Spring 2026: January 26, 2026 – May 19, 2026
Schedule: Thu 16:10 – 19:10 CET | 10:10 – 13:10 EDT
Subject: SOC
Level
Credits: 4 U.S./8 ECTS
Max Enrollment: 22
Language of Instruction: English
Prerequisites:No

Through real-world cases, this course explores how civic technologies can both strengthen and undermine social good. It introduces students to the normative, technical, and evaluative foundations needed to design and assess the impact of public interest tech. Drawing on frameworks from data science, policy evaluation, and political philosophy, students learn to reason about “social good”, how algorithmic systems embed values, and how to assess whether they achieve their intended outcomes. Students will:
– engage normative frameworks for thinking about algorithmic fairness, social welfare and utility;
​​- examine real-world civic technology and algorithms through a responsible design lens. We’ll analyze both successful and problematic examples to see how design choices encode values and trade-offs;
– get a foundational understanding of data interpretation, bias, and causal inference needed to audit and build civic tech.

The course culminates in a project where students either propose their own project design that addresses a social challenge, or assess an existing civic technology. By the end of the course, students will be able to connect normative reasoning with empirical analysis and design of civic tech.
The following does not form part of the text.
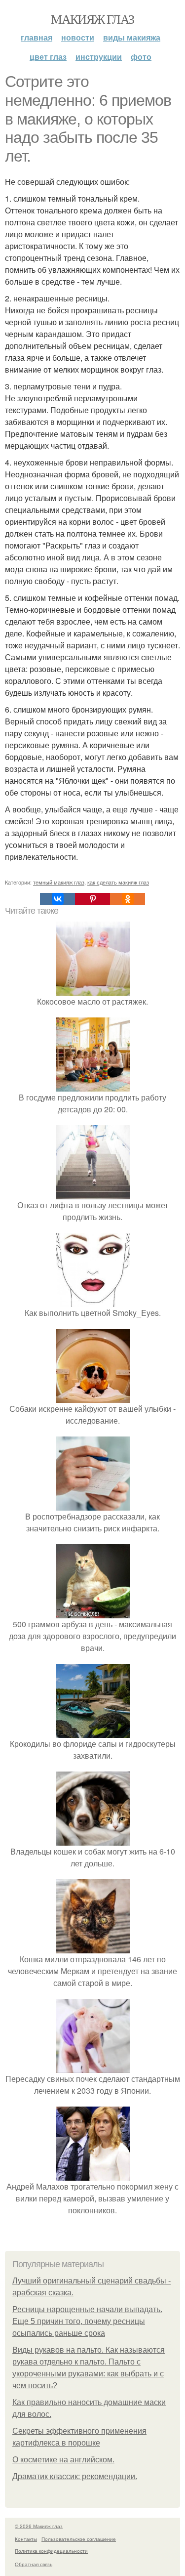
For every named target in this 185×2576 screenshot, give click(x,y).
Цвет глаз (48, 56)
Guidelines for the Statement of Purpose:
Craft a reflective statement of purpose explaining your interest in the Smolny Beyond Borders online course. The file should be saved with your name and course title as the filename and uploaded accordingly. Your statement’s clarity and substance will significantly influence our selection. Convey your motivations and aspirations for this course succinctly but thoroughly. Kindly write your statement in the course’s Language of Instruction.